Le Passager nous dresse le portrait d’un enfant passionné, prêt à tout pour atteindre son but. Kiarostami parvient à saisir parfaitement la fougue et les paradoxes du monde de l’enfance, et à le représenter avec beaucoup de justesse, à travers ses envies, ses espoirs et ses rêves. Le match de football auquel rêve d'assister notre jeune héros n’est en réalité qu’un prétexte, le film n’étant en aucun cas réservé aux adeptes du ballon rond. L’important ici n’est pas ce qui nous attend au bout de la route, mais le chemin pour y parvenir.

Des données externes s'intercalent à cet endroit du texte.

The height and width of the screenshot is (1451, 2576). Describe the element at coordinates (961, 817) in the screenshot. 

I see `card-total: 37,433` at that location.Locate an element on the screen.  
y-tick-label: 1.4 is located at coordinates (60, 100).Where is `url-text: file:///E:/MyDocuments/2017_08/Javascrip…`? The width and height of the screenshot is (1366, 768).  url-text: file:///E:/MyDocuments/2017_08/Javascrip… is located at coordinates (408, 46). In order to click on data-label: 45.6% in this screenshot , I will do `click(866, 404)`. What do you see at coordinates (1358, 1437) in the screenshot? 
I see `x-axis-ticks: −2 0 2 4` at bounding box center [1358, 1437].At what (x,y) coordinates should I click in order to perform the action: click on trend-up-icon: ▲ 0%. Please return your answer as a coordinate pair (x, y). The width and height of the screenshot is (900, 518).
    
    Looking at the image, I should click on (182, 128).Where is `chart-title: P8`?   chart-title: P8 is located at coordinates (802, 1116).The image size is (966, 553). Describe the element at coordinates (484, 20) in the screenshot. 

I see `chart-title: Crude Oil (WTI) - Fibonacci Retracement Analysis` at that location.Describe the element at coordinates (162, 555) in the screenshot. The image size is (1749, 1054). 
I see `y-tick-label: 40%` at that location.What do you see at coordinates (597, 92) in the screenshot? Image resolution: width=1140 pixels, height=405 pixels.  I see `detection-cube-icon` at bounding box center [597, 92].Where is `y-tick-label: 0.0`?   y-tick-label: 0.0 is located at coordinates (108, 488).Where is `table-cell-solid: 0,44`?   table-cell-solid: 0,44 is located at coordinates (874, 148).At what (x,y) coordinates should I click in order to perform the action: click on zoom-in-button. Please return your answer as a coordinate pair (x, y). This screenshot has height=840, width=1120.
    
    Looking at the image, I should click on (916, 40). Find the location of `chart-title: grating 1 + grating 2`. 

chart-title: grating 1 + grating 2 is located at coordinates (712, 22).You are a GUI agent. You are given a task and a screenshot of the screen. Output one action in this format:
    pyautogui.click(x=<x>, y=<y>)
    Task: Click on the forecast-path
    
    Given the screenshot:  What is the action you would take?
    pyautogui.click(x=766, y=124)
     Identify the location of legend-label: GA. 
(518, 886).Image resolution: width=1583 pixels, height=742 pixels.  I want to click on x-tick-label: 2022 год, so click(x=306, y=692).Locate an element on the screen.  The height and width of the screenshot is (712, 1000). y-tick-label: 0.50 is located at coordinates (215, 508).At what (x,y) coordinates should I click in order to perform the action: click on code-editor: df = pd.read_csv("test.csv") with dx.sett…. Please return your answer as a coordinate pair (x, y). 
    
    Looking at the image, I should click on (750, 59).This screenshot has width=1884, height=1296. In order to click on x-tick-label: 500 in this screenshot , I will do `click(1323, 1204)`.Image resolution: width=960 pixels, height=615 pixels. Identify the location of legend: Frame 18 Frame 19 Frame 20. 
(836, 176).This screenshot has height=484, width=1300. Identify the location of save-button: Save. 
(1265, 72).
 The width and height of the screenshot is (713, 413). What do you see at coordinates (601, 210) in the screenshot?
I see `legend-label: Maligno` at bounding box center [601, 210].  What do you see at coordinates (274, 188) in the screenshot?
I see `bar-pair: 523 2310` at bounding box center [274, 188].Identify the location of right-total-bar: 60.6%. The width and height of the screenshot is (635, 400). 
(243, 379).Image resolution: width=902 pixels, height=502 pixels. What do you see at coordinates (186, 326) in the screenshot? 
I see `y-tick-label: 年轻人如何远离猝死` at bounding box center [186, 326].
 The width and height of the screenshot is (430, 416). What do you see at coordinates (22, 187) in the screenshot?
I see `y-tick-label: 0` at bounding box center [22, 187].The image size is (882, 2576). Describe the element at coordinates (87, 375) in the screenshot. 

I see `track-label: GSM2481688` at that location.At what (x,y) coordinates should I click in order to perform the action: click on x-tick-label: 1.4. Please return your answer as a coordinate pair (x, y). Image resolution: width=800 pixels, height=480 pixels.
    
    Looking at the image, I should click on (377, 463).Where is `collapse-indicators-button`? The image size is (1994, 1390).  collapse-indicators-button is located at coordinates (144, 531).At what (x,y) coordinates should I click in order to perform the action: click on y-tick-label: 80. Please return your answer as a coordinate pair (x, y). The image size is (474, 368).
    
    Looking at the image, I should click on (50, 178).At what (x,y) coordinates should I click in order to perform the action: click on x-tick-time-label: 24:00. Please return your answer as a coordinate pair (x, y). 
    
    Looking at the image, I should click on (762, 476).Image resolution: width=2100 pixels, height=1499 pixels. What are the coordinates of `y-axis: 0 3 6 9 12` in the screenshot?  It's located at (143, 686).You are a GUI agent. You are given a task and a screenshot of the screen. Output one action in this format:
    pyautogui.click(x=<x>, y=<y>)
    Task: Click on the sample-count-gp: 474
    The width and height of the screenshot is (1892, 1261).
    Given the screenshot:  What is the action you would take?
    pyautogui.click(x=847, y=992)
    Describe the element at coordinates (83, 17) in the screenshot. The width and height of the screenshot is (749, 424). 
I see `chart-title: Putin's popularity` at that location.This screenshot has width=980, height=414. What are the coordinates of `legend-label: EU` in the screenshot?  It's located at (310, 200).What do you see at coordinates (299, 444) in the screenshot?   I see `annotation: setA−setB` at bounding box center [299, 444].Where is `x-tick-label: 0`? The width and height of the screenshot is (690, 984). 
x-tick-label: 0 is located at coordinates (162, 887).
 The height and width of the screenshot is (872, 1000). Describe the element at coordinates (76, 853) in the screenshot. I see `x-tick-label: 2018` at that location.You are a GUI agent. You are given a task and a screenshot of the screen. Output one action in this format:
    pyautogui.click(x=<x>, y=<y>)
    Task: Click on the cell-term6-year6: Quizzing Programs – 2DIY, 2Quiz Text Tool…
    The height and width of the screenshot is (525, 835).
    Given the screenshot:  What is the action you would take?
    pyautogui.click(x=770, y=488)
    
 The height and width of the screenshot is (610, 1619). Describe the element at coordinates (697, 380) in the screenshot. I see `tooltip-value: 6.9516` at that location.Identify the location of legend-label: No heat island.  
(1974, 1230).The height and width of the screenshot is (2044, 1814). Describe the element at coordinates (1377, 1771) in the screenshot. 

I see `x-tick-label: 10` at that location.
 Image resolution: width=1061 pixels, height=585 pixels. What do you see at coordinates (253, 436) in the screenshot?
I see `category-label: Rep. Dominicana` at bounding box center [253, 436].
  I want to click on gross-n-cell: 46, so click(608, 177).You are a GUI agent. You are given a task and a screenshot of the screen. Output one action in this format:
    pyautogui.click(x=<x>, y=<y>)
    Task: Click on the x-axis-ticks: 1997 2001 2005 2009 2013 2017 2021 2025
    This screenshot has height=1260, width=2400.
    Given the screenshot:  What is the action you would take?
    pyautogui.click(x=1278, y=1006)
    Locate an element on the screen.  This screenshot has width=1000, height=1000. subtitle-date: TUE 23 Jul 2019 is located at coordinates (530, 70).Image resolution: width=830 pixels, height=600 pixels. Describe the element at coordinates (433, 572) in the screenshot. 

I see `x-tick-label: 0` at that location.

Le réalisateur a également à cœur, au travers de ses films, d’illustrer un pan de la société iranienne ainsi que la complexité des rapports sociaux et familiaux. Dans chacune de ses relations, Gassem est confronté à des violences physiques et psychologiques. C’est pour cette raison qu’il affectionne la rue, lieu de découvertes et de liberté, où les règles des adultes sont absentes. Peu intéressé par l’école et encore moins par ses devoirs, Gassem ne montre aucune considération pour les règles qui lui sont imposées et les transgresse sans états d’âme. Mais bien que ses actes soient répréhensibles et présentés comme tels, le spectateur se prend d’affection pour lui et devient rapidement son complice. Le Passager est un film qui tente avant tout d’appréhender l’universalité de l’enfance, son opposition au monde et aux règles des adultes qui semblent parfois injustes car incomprises. Dans une certaine mesure, le film pose également la question de l’accomplissement du rêve chez l’adulte. Sommes-nous moins passionnés en grandissant, ou sommes-nous juste brimés par les conventions sociales ? C’est une des interrogations qui rendent aussi passionnants les films traitant de l’enfance pour toutes les générations.
La mise en scène très classique laisse au spectateur le temps de l’observation, et le choix du noir et blanc confère au film un réalisme poétique qui nous emporte dans un autre temps. Le passager est un film d'une très grande justesse et plein de charme, pour toute la famille.